== What you need to do ==
A verbatim repeat of the records beneath this line is needed.

Data listing Start Marker

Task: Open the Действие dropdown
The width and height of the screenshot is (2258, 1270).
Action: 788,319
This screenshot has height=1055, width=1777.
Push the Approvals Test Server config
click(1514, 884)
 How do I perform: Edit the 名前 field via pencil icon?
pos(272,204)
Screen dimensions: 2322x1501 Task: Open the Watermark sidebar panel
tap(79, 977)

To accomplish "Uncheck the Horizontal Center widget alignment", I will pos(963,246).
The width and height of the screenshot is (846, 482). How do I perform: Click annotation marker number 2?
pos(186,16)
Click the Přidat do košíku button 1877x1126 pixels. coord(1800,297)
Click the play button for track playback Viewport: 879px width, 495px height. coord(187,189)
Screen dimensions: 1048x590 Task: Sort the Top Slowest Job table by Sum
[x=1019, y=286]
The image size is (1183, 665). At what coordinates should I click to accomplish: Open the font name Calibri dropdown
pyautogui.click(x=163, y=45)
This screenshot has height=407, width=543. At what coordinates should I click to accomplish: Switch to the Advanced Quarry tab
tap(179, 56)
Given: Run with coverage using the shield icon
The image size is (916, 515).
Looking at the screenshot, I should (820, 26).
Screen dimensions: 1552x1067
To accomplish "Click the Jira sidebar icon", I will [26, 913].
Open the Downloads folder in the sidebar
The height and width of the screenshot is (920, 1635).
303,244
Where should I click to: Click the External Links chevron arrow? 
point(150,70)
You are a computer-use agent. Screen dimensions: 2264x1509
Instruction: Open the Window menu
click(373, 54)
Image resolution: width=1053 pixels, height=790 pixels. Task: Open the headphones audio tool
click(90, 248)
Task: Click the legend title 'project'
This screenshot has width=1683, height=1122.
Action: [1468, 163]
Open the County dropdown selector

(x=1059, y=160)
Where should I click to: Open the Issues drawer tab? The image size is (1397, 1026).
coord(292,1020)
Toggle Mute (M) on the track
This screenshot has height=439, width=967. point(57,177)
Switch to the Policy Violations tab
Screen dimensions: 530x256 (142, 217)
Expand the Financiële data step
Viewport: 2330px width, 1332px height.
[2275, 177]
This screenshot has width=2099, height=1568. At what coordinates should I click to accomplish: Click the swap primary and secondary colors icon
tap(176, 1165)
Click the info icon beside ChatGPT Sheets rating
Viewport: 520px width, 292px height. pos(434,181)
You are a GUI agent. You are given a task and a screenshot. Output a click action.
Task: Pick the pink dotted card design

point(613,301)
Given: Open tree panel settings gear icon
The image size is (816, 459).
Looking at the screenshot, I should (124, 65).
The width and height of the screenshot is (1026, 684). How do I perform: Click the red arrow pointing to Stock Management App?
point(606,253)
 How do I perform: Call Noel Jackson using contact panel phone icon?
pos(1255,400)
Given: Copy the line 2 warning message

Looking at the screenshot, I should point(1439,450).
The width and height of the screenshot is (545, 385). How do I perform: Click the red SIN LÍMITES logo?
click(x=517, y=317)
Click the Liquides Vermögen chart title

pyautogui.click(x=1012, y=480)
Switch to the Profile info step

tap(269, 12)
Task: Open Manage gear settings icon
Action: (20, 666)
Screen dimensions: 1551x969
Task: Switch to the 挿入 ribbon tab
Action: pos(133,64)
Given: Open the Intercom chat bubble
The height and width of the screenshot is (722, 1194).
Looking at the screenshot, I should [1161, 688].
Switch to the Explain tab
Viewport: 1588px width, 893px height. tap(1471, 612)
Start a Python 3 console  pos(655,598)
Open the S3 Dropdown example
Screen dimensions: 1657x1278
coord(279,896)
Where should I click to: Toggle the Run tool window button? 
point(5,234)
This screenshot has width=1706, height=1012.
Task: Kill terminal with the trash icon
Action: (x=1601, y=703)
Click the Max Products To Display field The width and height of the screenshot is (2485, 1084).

Data listing End Marker

== Answer to this task ==
Task: Open the Действие dropdown
The width and height of the screenshot is (2258, 1270).
Action: 788,319
This screenshot has height=1055, width=1777.
Push the Approvals Test Server config
click(1514, 884)
 How do I perform: Edit the 名前 field via pencil icon?
pos(272,204)
Screen dimensions: 2322x1501 Task: Open the Watermark sidebar panel
tap(79, 977)

To accomplish "Uncheck the Horizontal Center widget alignment", I will pos(963,246).
The width and height of the screenshot is (846, 482). How do I perform: Click annotation marker number 2?
pos(186,16)
Click the Přidat do košíku button 1877x1126 pixels. coord(1800,297)
Click the play button for track playback Viewport: 879px width, 495px height. coord(187,189)
Screen dimensions: 1048x590 Task: Sort the Top Slowest Job table by Sum
[x=1019, y=286]
The image size is (1183, 665). At what coordinates should I click to accomplish: Open the font name Calibri dropdown
pyautogui.click(x=163, y=45)
This screenshot has height=407, width=543. At what coordinates should I click to accomplish: Switch to the Advanced Quarry tab
tap(179, 56)
Given: Run with coverage using the shield icon
The image size is (916, 515).
Looking at the screenshot, I should (820, 26).
Screen dimensions: 1552x1067
To accomplish "Click the Jira sidebar icon", I will [26, 913].
Open the Downloads folder in the sidebar
The height and width of the screenshot is (920, 1635).
303,244
Where should I click to: Click the External Links chevron arrow? 
point(150,70)
You are a computer-use agent. Screen dimensions: 2264x1509
Instruction: Open the Window menu
click(373, 54)
Image resolution: width=1053 pixels, height=790 pixels. Task: Open the headphones audio tool
click(90, 248)
Task: Click the legend title 'project'
This screenshot has width=1683, height=1122.
Action: [1468, 163]
Open the County dropdown selector

(x=1059, y=160)
Where should I click to: Open the Issues drawer tab? The image size is (1397, 1026).
coord(292,1020)
Toggle Mute (M) on the track
This screenshot has height=439, width=967. point(57,177)
Switch to the Policy Violations tab
Screen dimensions: 530x256 (142, 217)
Expand the Financiële data step
Viewport: 2330px width, 1332px height.
[2275, 177]
This screenshot has width=2099, height=1568. At what coordinates should I click to accomplish: Click the swap primary and secondary colors icon
tap(176, 1165)
Click the info icon beside ChatGPT Sheets rating
Viewport: 520px width, 292px height. pos(434,181)
You are a GUI agent. You are given a task and a screenshot. Output a click action.
Task: Pick the pink dotted card design

point(613,301)
Given: Open tree panel settings gear icon
The image size is (816, 459).
Looking at the screenshot, I should (124, 65).
The width and height of the screenshot is (1026, 684). How do I perform: Click the red arrow pointing to Stock Management App?
point(606,253)
 How do I perform: Call Noel Jackson using contact panel phone icon?
pos(1255,400)
Given: Copy the line 2 warning message

Looking at the screenshot, I should point(1439,450).
The width and height of the screenshot is (545, 385). How do I perform: Click the red SIN LÍMITES logo?
click(x=517, y=317)
Click the Liquides Vermögen chart title

pyautogui.click(x=1012, y=480)
Switch to the Profile info step

tap(269, 12)
Task: Open Manage gear settings icon
Action: (20, 666)
Screen dimensions: 1551x969
Task: Switch to the 挿入 ribbon tab
Action: pos(133,64)
Given: Open the Intercom chat bubble
The height and width of the screenshot is (722, 1194).
Looking at the screenshot, I should [1161, 688].
Switch to the Explain tab
Viewport: 1588px width, 893px height. tap(1471, 612)
Start a Python 3 console  pos(655,598)
Open the S3 Dropdown example
Screen dimensions: 1657x1278
coord(279,896)
Where should I click to: Toggle the Run tool window button? 
point(5,234)
This screenshot has width=1706, height=1012.
Task: Kill terminal with the trash icon
Action: (x=1601, y=703)
Click the Max Products To Display field The width and height of the screenshot is (2485, 1084).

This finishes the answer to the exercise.